→ **The task**
Pictures in the records are to be excluded from an otherwise exact copy.

→ **Dataset extract**
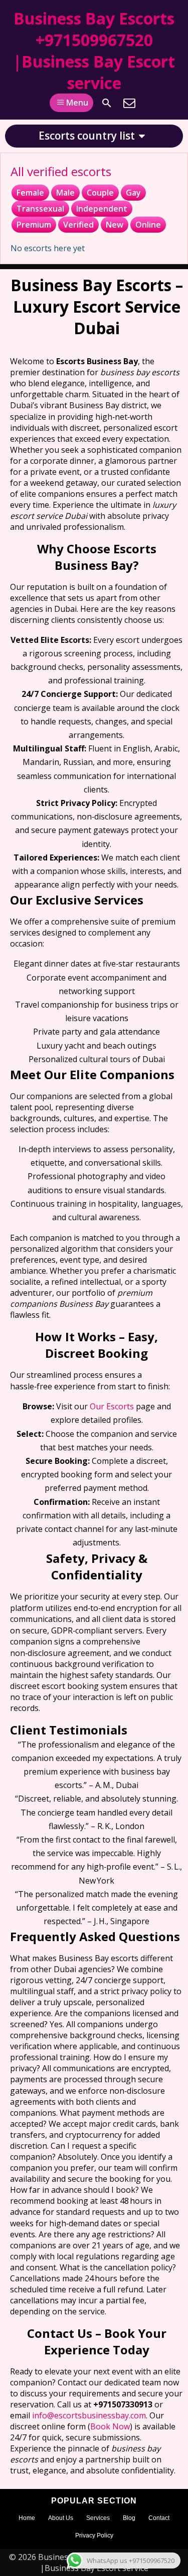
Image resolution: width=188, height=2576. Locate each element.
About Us (60, 2517)
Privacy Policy (94, 2535)
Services (98, 2517)
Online (148, 224)
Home (27, 2517)
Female (30, 192)
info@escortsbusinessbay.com (89, 2415)
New (114, 224)
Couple (100, 192)
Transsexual (40, 208)
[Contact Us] (129, 103)
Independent (101, 208)
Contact (158, 2517)
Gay (133, 192)
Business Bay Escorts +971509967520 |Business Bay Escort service (94, 51)
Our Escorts (112, 1406)
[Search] (107, 103)
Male (65, 192)
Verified (78, 224)
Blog (129, 2517)
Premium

→ **Exercise output**
Image resolution: width=188, height=2576. Locate each element.
About Us (60, 2517)
Privacy Policy (94, 2535)
Services (98, 2517)
Online (148, 224)
Home (27, 2517)
Female (30, 192)
info@escortsbusinessbay.com (89, 2415)
New (114, 224)
Couple (100, 192)
Transsexual (40, 208)
[Contact Us] (129, 103)
Independent (101, 208)
Contact (158, 2517)
Gay (133, 192)
Business Bay Escorts +971509967520 |Business Bay Escort service (94, 51)
Our Escorts (112, 1406)
[Search] (107, 103)
Male (65, 192)
Verified (78, 224)
Blog (129, 2517)
Premium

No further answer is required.